Swifts make new home at Shanklin church

Swifts have a new home at Shanklin United Reformed Church (URC’s) thanks to two cousins.

Robin Harley, Countryside Officer for Bournemouth, Christchurch, and Poole Council, contacted his cousin the Revd Brian Harley, Minister of Shanklin URC, when he spotted that the church’s clock tower and bell chamber would be a perfect nesting site for the birds.

According to the Royal Society for the Protection of Birds (RSPB), Swifts are summer visitors, breeding across the UK, but are most numerous in the south and east.

Brian, Robin and Bob Lord, from Hampshire Swifts, a wildlife organisation, joined forces to give the birds a new home at the church, installing a Shanklin nesting box behind the tower’s wooden louvres, above the clock and bell housing.

Breeding season is between May and October and if the project is successful, it may be expanded in 2025.

Bob said: “Our swift population is in trouble and declining.

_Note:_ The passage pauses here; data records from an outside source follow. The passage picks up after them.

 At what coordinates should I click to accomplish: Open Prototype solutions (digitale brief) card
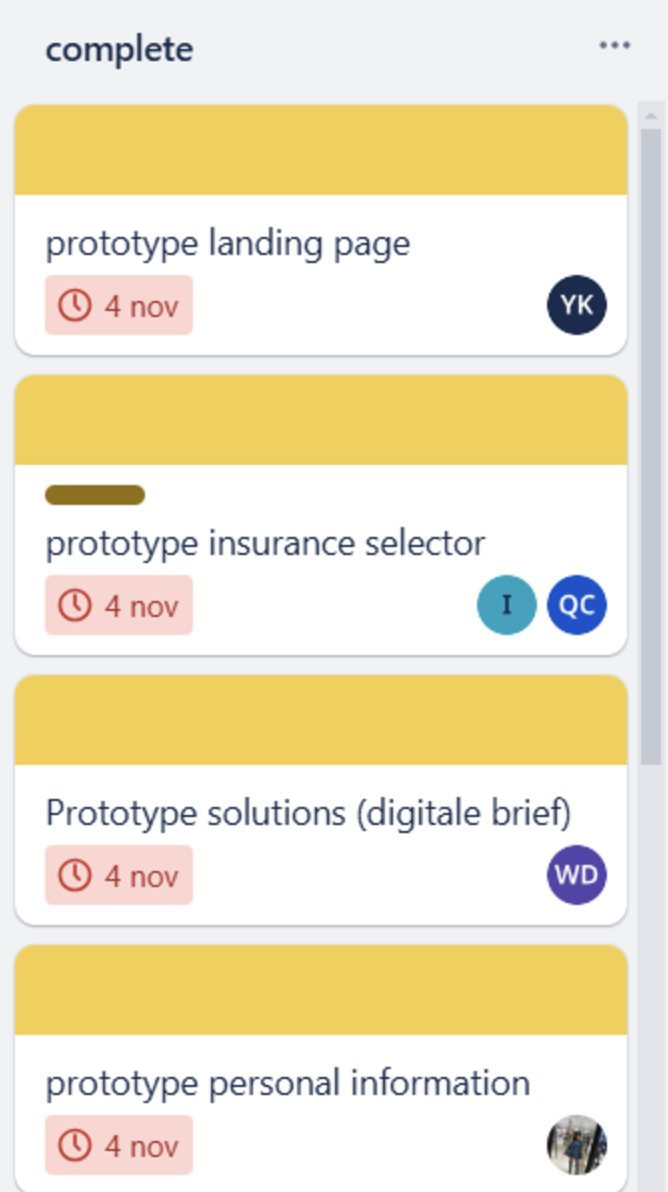point(308,814)
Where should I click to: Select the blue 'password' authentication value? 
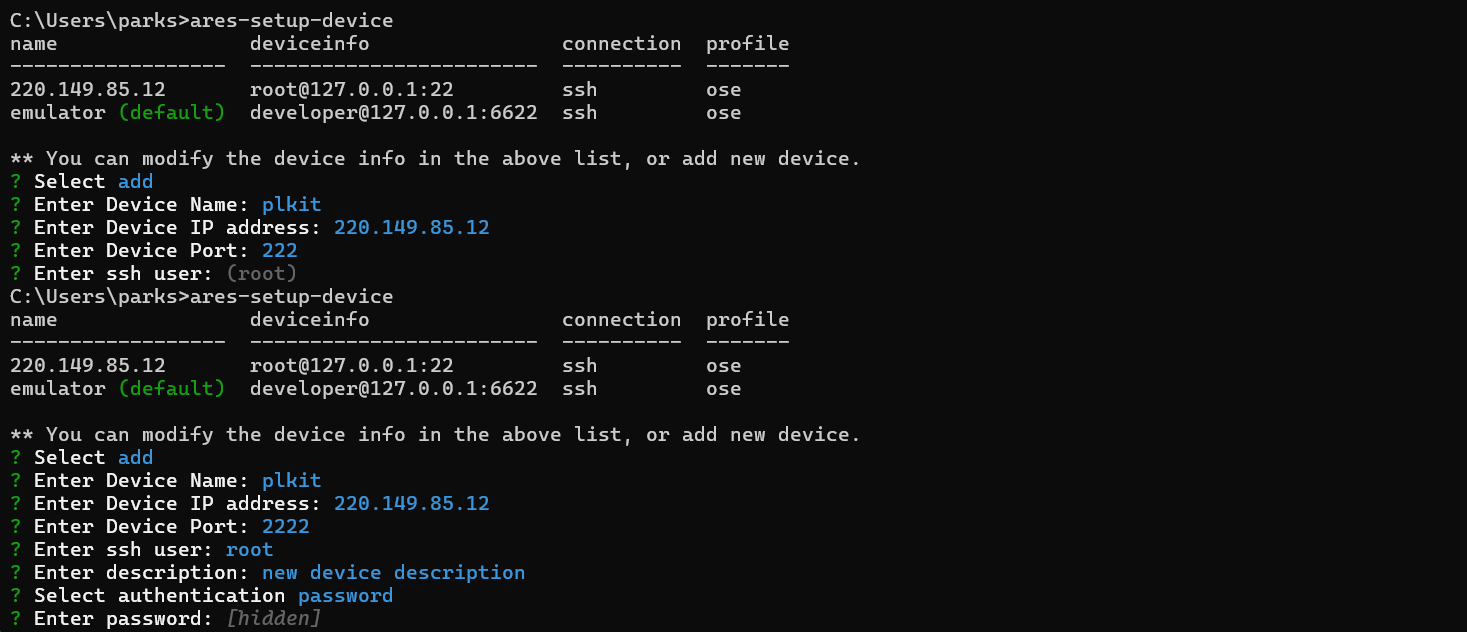345,595
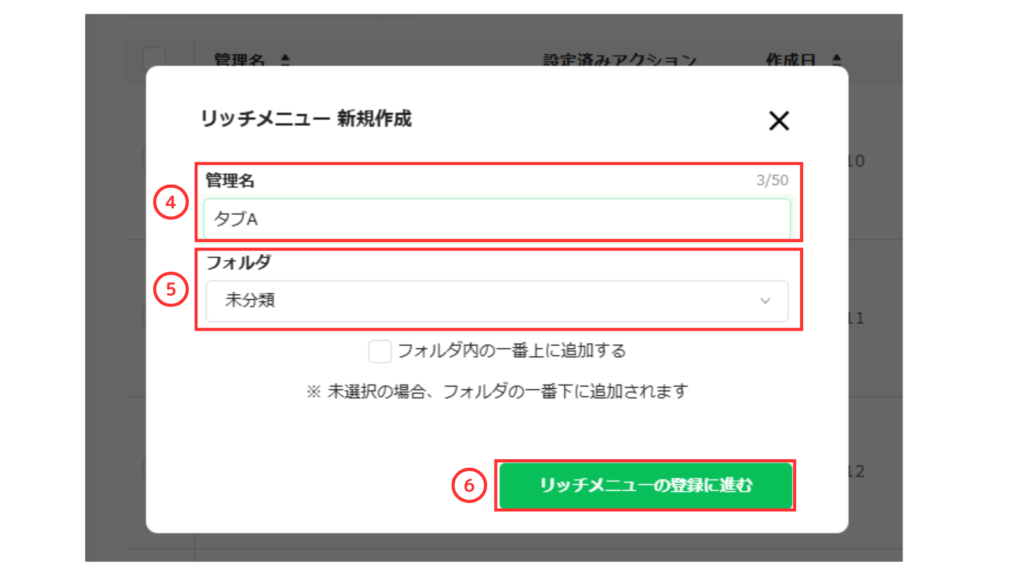Click the 管理名 sort arrow icon

pyautogui.click(x=285, y=60)
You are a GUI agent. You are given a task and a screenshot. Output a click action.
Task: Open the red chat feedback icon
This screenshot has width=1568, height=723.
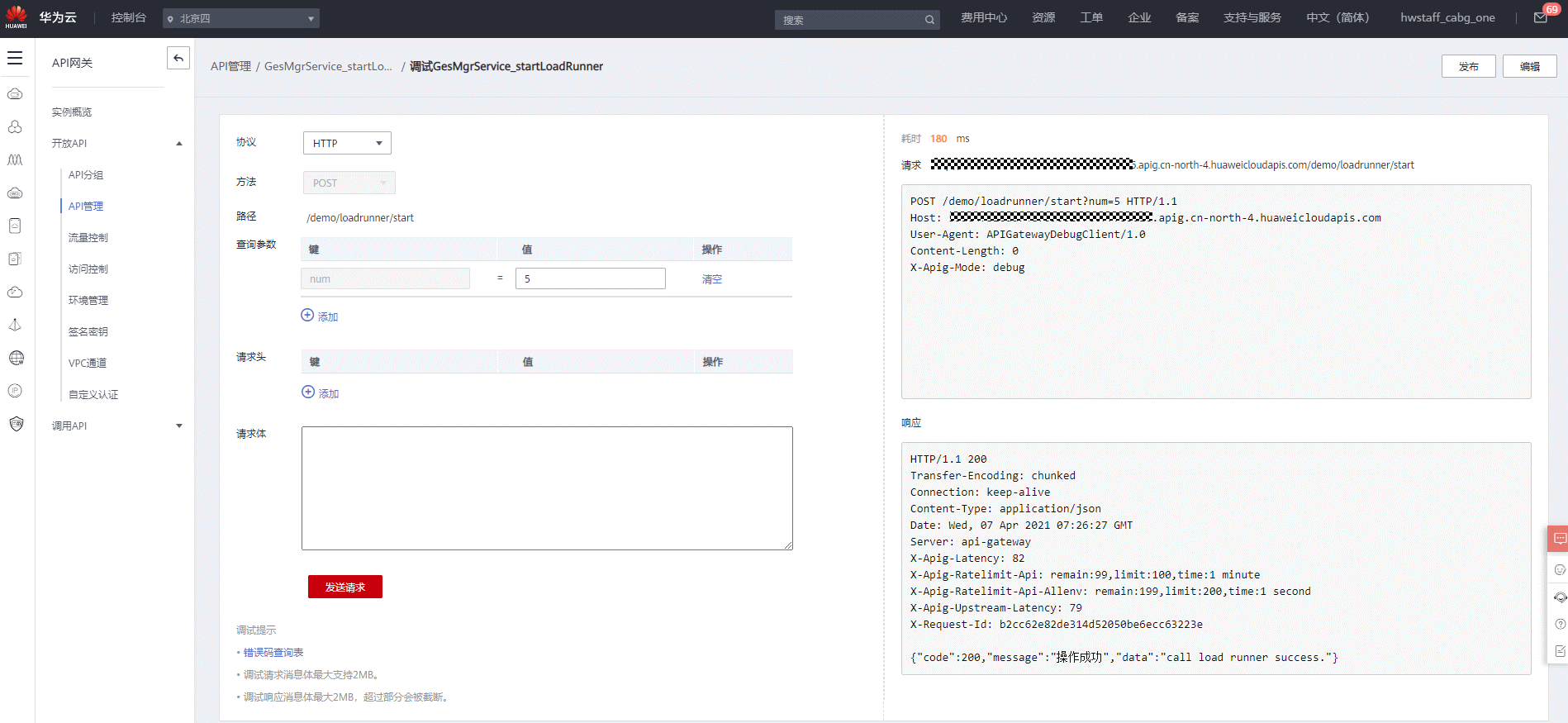tap(1559, 539)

“Swifts have adapted to living in holes in buildings, but these are being blocked-up as we move from timber to UPVC fittings and these don’t shrink and crack to create small nooks-and-crannies for wildlife. New artificial spaces are needed if we want to save our swifts.”

The RSPB website explains that Swifts migrate 3,400 miles twice a year. They spend winters in Africa, stopping off to refuel in places like Portugal and France along the way.

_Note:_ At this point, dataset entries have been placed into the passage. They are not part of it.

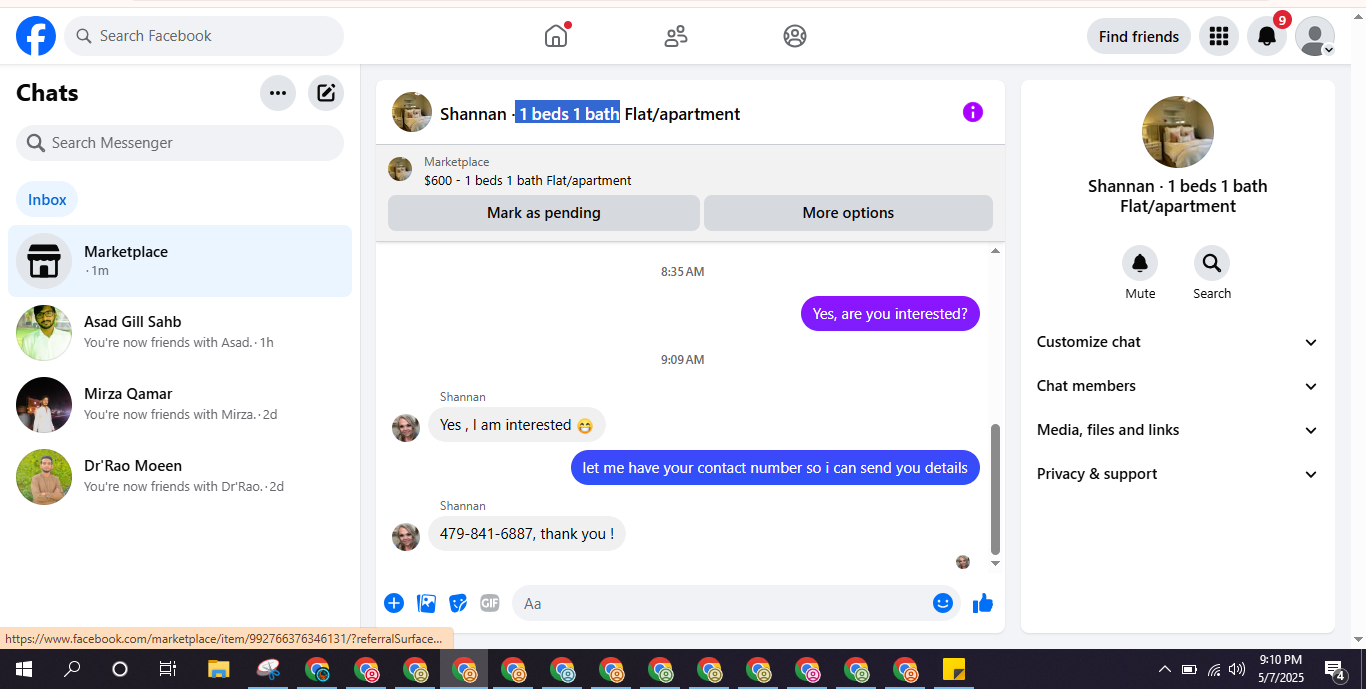Viewport: 1366px width, 689px height.
Task: Open the emoji picker in message box
Action: (942, 603)
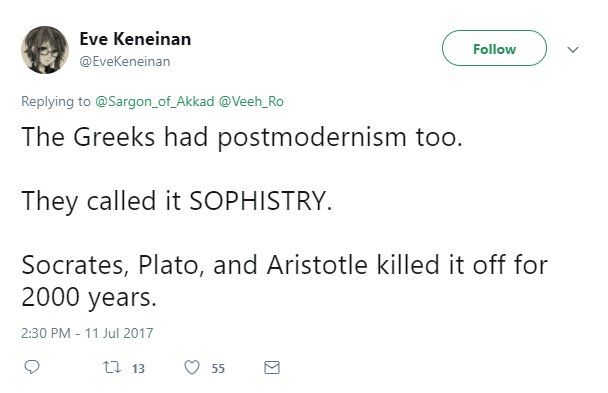Follow Eve Keneinan
This screenshot has height=393, width=608.
[x=494, y=48]
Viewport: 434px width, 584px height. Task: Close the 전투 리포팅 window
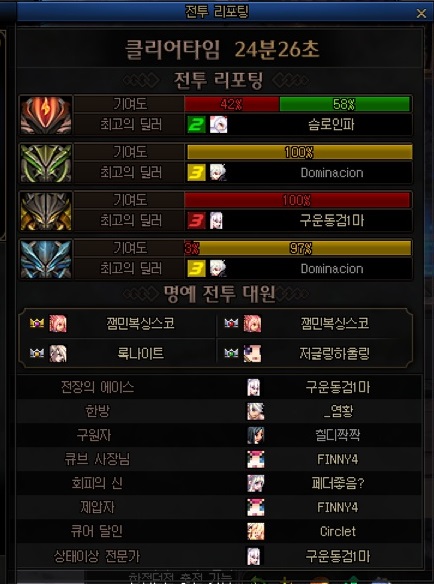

After a long flight back from their winters in Africa, Swifts have one thing on their minds – to mate. They pair for life, returning to the same site each year for a little nest renovation before laying and incubating their eggs. They’re favourite places to live are places like houses and churches, squeezing through tiny gaps to nest inside roofs.

Brian said: “We’re delighted to be doing our bit to help wildlife thrive. In the town centre we don’t have any land, so it is great that we can offer a high-level safe nesting place for these tidy, clean birds. They are part of God’s beautiful diverse creation. As Psalm 24 says ‘The earth is the Lord’s, and everything in it’.”

 

Images: The Revd Brian Harley.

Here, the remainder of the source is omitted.